*** Opening INFORMATION ***
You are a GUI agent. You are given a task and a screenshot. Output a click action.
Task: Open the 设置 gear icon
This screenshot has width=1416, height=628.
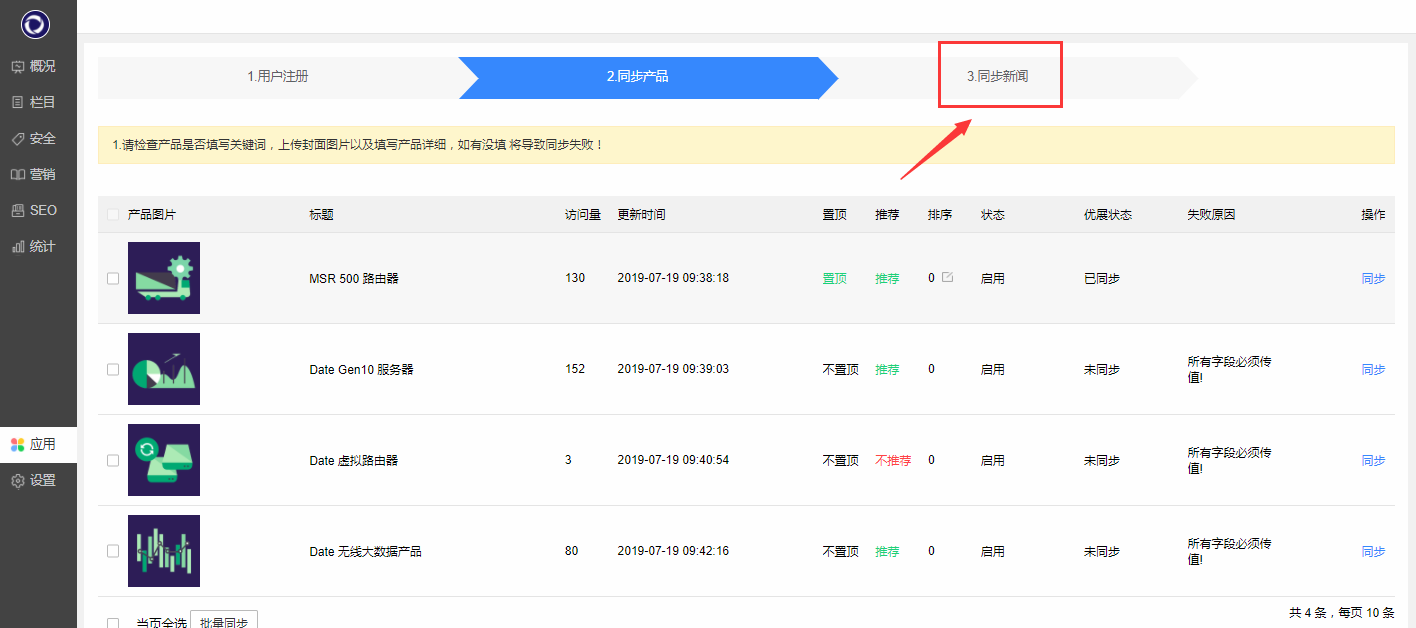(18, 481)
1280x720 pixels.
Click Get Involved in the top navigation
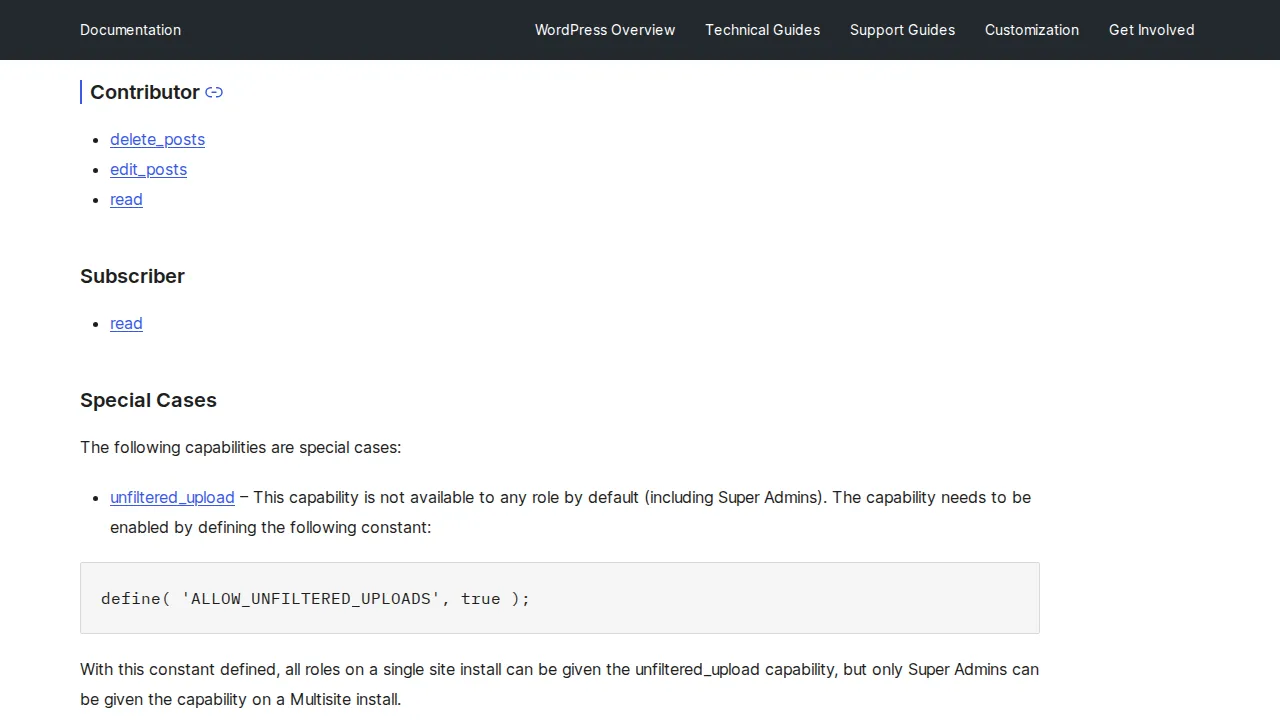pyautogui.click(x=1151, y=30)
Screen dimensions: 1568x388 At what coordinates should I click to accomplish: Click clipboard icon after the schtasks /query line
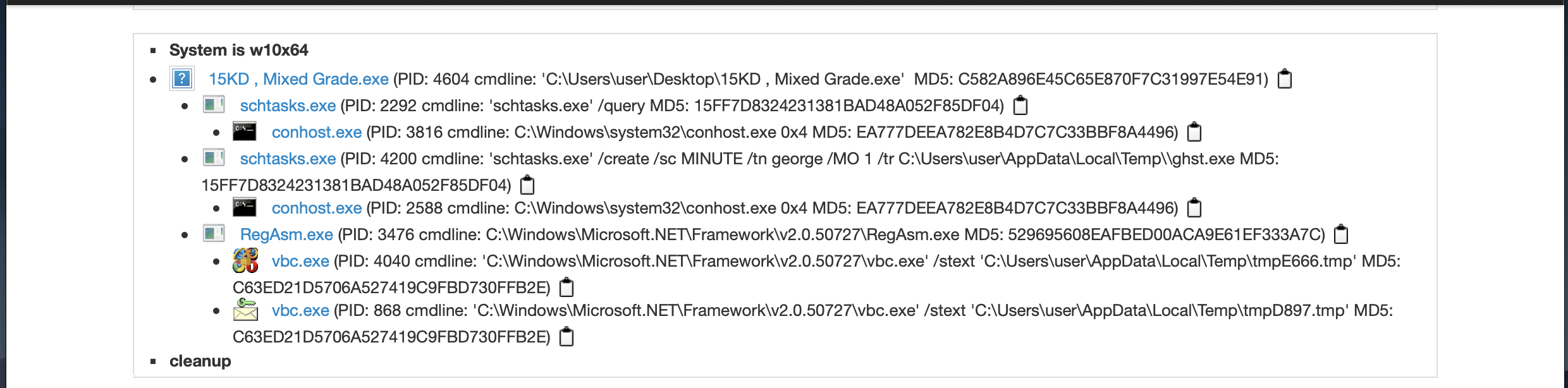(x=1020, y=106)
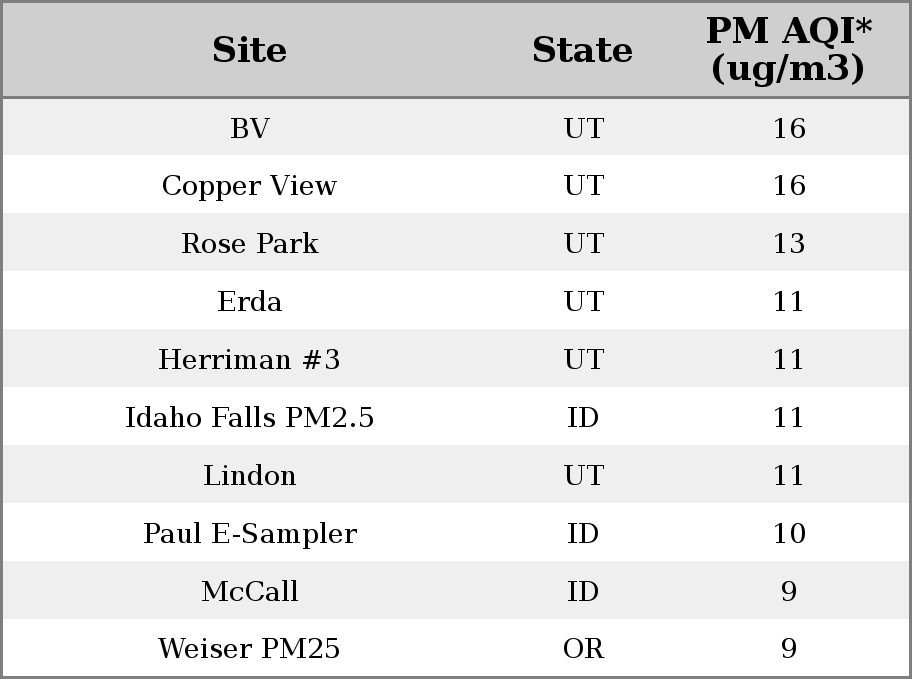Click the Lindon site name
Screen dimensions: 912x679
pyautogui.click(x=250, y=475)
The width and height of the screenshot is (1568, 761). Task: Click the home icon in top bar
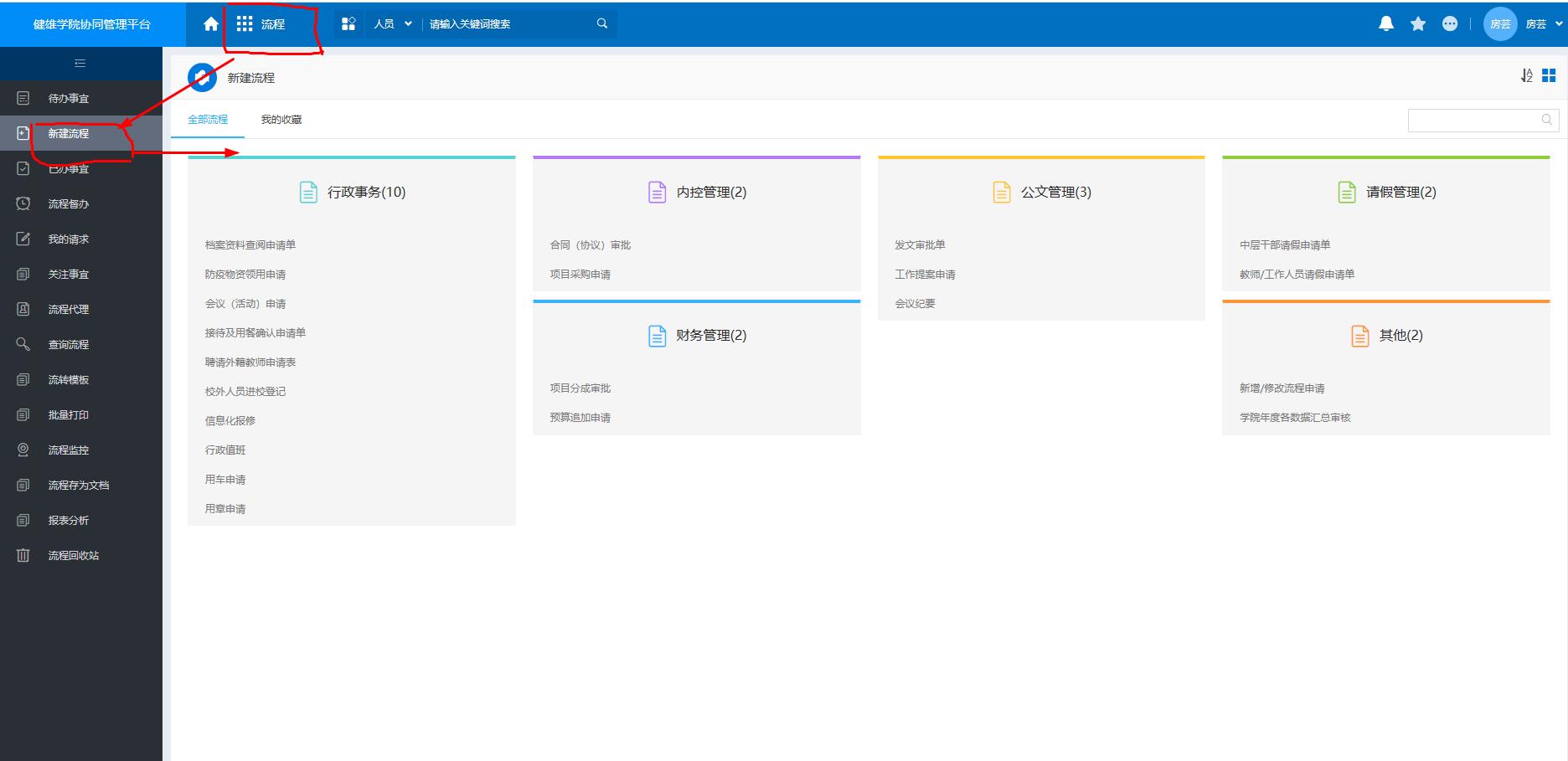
*** Closing INFORMATION ***
→ YOUR ASSIGNMENT
Could you copy all of the entries above exactly, without the pictures?

→ TASK ANSWER
You are a GUI agent. You are given a task and a screenshot. Output a click action.
Task: Open the 设置 gear icon
This screenshot has width=1416, height=628.
(18, 481)
1280x720 pixels.
Click Get Involved in the top navigation
pyautogui.click(x=1151, y=30)
Screen dimensions: 1568x388 At what coordinates should I click to accomplish: Click clipboard icon after the schtasks /query line
(x=1020, y=106)
Click the Lindon site name
Screen dimensions: 912x679
pyautogui.click(x=250, y=475)
The width and height of the screenshot is (1568, 761). Task: Click the home icon in top bar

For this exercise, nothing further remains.